- _TASK TO CARRY OUT_: Please answer from the retrieval text below: what does Mean Reciprocal Rank (MRR) measure?

- _SOURCE TEXT_:
F1 Score: Harmonic mean of precision and recall

Mean Reciprocal Rank (MRR): Measures how high the first relevant result appears

#### End-to-End Accuracy: Measure whether Claude's final answer matches the expected answer (using semantic similarity or human evaluation).

Level 2: Summary Indexing

Basic RAG can miss broader context. Summary indexing adds hierarchical structure:

def create_summary_index(documents: List[Dict]) -> Tuple[VectorDB, VectorDB]:
    """Create two-level index: summaries and detailed chunks"""
    summary_db = VectorDB()
    detail_db = VectorDB()
    
    for doc in documents:
        # Create summary using Claude
        summary_prompt = f"Summarize this document section in 2-3 sentences:\n\n{doc['content']}"
        summary_response = client.messages.create(
            model="claude-3-haiku-20240307",
            max_tokens=150,
            messages=[{"role": "user", "content": summary_prompt}]
        )
        summary = summary_response.content[0].text
        
        # Index summary
        summary_db.add_document(
            f"{doc['heading']}\n{summary}",
            {"type": "summary", "doc_id": doc["id"]}
        )
        
        # Index detailed content
        detail_db.add_document(
            f"{doc['heading']}\n{doc['content']}",
            {"type": "detail", "doc_id": doc["id"]}
        )
    
    return summary_db, detail_db

Two-stage retrieval process:

First search the summary index to identify relevant topics
Then retrieve detailed chunks from those topics

Level 3: Summary Indexing with Re-Ranking

Add a re-ranking step using Claude to improve result ordering:

def rerank_with_claude(query: str, candidates: List[Tuple[str, float, dict]]) -> List[Tuple[str, float, dict]]:
    """Use Claude to re-rank retrieved documents"""
    if len(candidates) <= 1:
        return candidates
    
    # Prepare documents for ranking
    docs_text = "\n\n".join([
        f"[Document {i+1}]\n{candidates[i][0]}" 
        for i in range(len(candidates))
    ])
    
    ranking_prompt = f"""Rank these documents by relevance to the query.

- _AVAILABLE DATA_:
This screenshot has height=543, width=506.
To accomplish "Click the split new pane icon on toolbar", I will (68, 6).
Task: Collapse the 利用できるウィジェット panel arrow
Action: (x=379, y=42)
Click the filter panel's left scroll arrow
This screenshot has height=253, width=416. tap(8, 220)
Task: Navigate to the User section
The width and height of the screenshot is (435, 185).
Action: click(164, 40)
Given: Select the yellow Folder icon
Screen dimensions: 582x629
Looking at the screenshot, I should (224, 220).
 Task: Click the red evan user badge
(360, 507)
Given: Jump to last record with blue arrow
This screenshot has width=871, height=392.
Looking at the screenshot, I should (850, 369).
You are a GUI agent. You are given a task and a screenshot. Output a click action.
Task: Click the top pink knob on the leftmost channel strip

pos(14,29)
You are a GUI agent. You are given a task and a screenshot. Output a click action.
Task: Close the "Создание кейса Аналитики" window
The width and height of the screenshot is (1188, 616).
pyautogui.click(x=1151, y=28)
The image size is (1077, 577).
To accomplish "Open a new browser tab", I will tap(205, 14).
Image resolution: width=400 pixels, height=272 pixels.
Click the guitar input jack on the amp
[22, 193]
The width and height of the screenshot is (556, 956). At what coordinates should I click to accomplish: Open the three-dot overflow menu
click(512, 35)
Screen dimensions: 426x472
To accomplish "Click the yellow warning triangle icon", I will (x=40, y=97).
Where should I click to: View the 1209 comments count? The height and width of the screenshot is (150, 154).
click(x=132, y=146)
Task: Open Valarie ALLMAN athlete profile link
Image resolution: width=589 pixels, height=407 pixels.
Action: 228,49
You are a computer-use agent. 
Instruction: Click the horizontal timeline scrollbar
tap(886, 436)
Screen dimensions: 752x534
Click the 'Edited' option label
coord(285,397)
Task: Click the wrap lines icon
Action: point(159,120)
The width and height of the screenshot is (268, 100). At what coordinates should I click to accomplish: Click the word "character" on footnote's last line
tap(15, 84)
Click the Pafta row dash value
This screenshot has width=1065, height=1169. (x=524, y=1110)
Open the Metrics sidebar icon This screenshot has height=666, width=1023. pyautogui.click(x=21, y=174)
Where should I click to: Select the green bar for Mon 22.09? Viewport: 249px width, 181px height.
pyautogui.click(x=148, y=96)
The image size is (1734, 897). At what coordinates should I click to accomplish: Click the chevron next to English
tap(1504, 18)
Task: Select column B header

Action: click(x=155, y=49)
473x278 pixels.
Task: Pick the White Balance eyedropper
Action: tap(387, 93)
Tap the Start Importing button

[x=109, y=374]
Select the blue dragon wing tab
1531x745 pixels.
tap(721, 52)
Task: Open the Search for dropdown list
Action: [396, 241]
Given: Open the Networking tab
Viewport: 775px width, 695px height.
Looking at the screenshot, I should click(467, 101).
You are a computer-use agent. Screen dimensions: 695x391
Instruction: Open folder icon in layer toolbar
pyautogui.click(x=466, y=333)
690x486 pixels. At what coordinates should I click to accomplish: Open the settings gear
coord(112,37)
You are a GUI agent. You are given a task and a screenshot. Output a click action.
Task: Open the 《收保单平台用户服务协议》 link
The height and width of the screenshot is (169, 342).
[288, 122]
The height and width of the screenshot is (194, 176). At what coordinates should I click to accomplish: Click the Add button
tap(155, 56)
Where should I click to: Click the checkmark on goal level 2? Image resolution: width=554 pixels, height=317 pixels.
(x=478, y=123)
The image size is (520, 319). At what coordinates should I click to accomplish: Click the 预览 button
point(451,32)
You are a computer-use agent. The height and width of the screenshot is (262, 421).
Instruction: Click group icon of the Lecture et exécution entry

- _ANSWER TO THE PROBLEM_: How high the first relevant result appears.